Notifications

2706 views

Description

Overview


MID servers can be used to run SNMP queries to target CIs. The MID server SNMP can be used by multiple applications including discovery, service mapping, and orchestration. This article aims at covering some of the tools which can be used to troubleshoot MID server SNMP issues.

Troubleshooting Tools


Very often, the issue with an application using SNMP (discovery, orchestration, etc) is that the SNMP data is not returned completely or at all. If the data is returned, then investigation would need to focus on a different area of the application such as script include or business rule. Therefore, a good starting point to investigate the an issue for an application which depends on SNMP is to check if the data is collected successfully.
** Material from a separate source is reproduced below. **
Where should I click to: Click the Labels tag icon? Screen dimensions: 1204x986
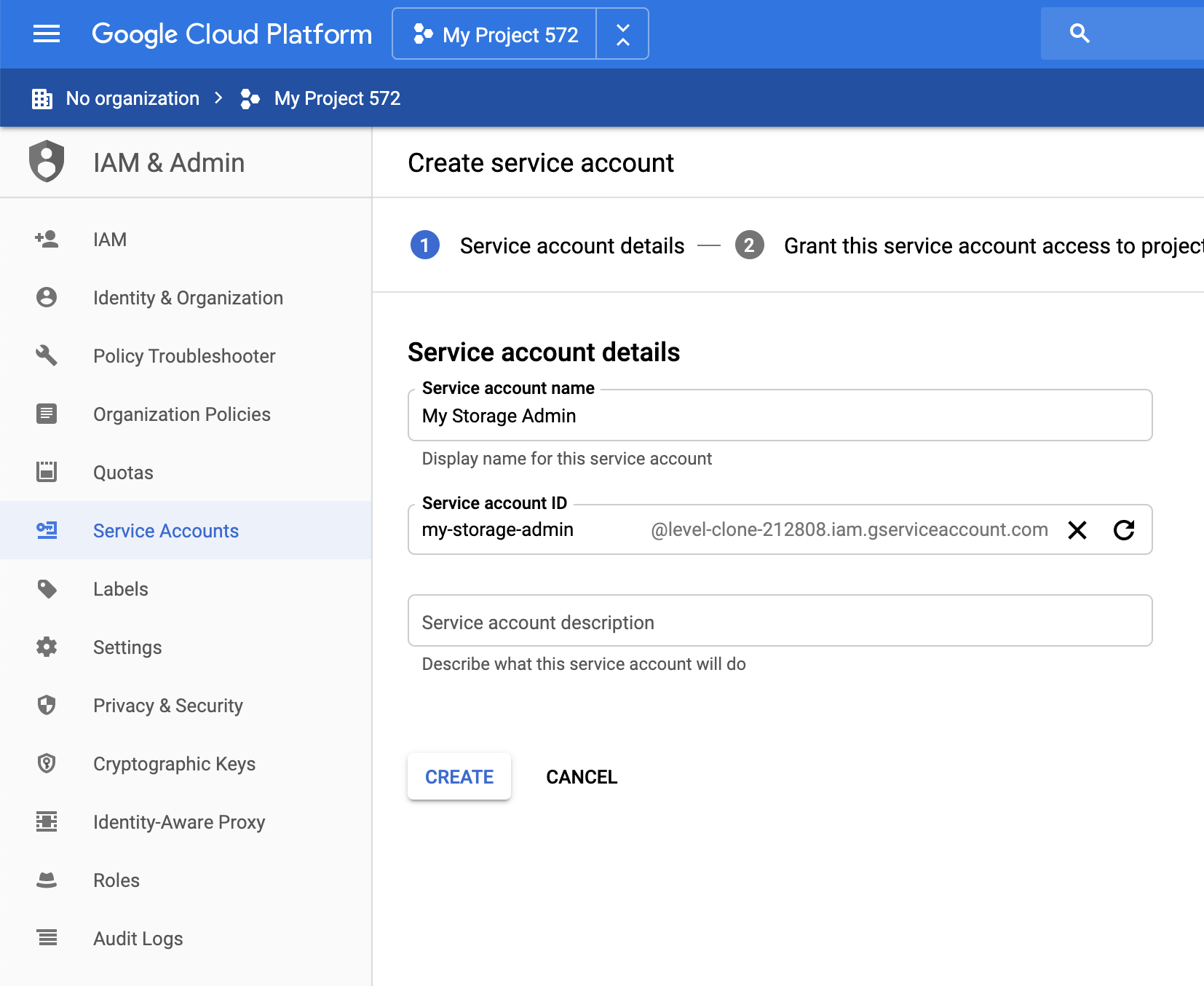[47, 589]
Two of the main reasons an SNMP query may not collect the desired data are:

  1. Invalid SNMP credential
  2. SNMP query timeout

Some of the tools which can be used to confirm whether the data is returned or not are:

  1. MID Server logs
  2. SNMP walk tools
  3. Wireshark

Examples


Review MID Server logs

  1. To get more detailed information on the MID server logs for SNMP queries add parameter mid.log.level = debug.
  2. Reproduce issue and review MID server log files. Review the following two docs on how to collect the MID server files:

Two example logs are shown next. The first example is from a successful query where all the OIDs for an SNMP - Classify probe were returned, while the second is from a partially successful query where only a fraction of the OIDs were returned. The first the classify probe was run with the default timeout of 1500 ms. The second probe had the timeout set to 10 ms to simulate a timeout.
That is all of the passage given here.